I agree with the move on statement but to reply with just a few lines after he's poured his heart out just seems so wrong to me. I've been there (not the situation, but the long email sorta thing) and to have a basic "yeah, okay, sorry too, goodbye" reply after saying so much can really hurt.

 

I don't know the background to your break-up and every situation is different, but after reading that email I'd be tempted to reply in kind. Something equally as detailed, expressing how you honestly feel about everything. He's clearly connected to you enough to say so much so if you feel the same, respond the same.

 

I do agree that time apart is best but at least go out having cleared the air between you both. Like I said, I've been there - long email to an ex and a basic two line reply.

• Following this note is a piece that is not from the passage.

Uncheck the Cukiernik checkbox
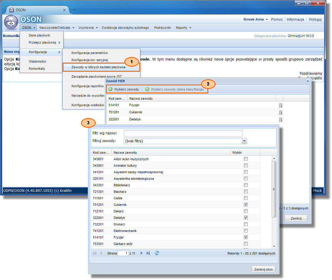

That just ****ed me off so much back then but at least I saw her in a true light and never spoke to her again. Best thing too looking back.

 

It all comes down to how you broke up, what were the reasons, who's fault (both?) and ultimately would you like a second chance; is the chance for a second chance; would you expect to be friends eventually over time.

Posted
but that isn't what I want. I want to be with him, even if I know that can't happen with him feeling the way he does.

 

So?

Your only choice right now is to therefore comply, because much as you want it, he doesn't. And you can't shift this or fix it for him.

 

I just want whats best for him right now, what will make it easiest to walk away from me and stop feeling this way...

 

I just told you.

If you REALLY want what's best for him, then read my post again.

All you need to do, is right there.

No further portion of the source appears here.